A CPI mista do INSS aprovou nesta quinta-feira (26) a quebra de sigilo bancário e fiscal de Fábio Luís Lula da Silva, conhecido como "Lulinha", filho do presidente Luiz Inácio Lula da Silva (PT). Segundo parlamentares da oposição, a medida foi motivada por reportagens que apontam que ele teria recebido valores de Antônio Carlos Camilo Antunes, o "Careca do INSS".
Após a votação, a sessão ficou marcada por tumulto. "Houve empurra-empurra e alguns parlamentares precisaram ser separados", disse um assessor da CPI. Entre os envolvidos na confusão estavam os deputados Rogério Correa (PT-MG), Alfredo Gaspar (União-AL), Evair de Melo (PP-ES) e Luiz Lima (Novo-RJ). Governistas se aproximaram da mesa diretora para protestar diante do resultado.

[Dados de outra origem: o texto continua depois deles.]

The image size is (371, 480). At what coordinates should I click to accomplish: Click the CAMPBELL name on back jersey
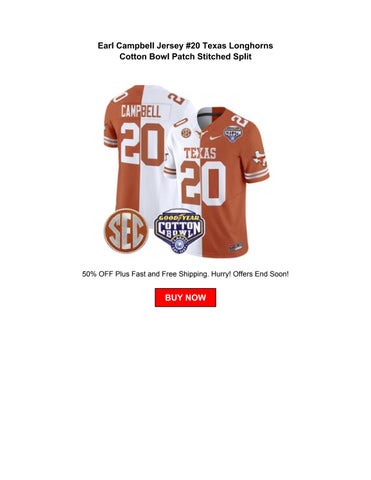coord(141,111)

O relator da comissão, deputado Alfredo Gaspar, justificou a quebra de sigilo. "A necessidade de investigar Fábio Luís decorre diretamente de mensagens interceptadas em que Antônio Camilo, ao ser questionado sobre o destinatário de um pagamento de R$ 300 mil, responde explicitamente tratar-se de ‘o filho do rapaz’", afirmou. A CPI aprovou ainda requerimentos voltados ao Banco Master e convocou o ex-CEO do banco, Augusto Ferreira Lima.
Lulinha passou a ser alvo de investigação como suposto "sócio oculto" de Camilo. Parlamentares da oposição defendem que a medida é essencial para apurar envolvimento em fraudes e movimentações suspeitas de valores elevados. A CPI continuará acompanhando os desdobramentos e a reportagem segue em atualização.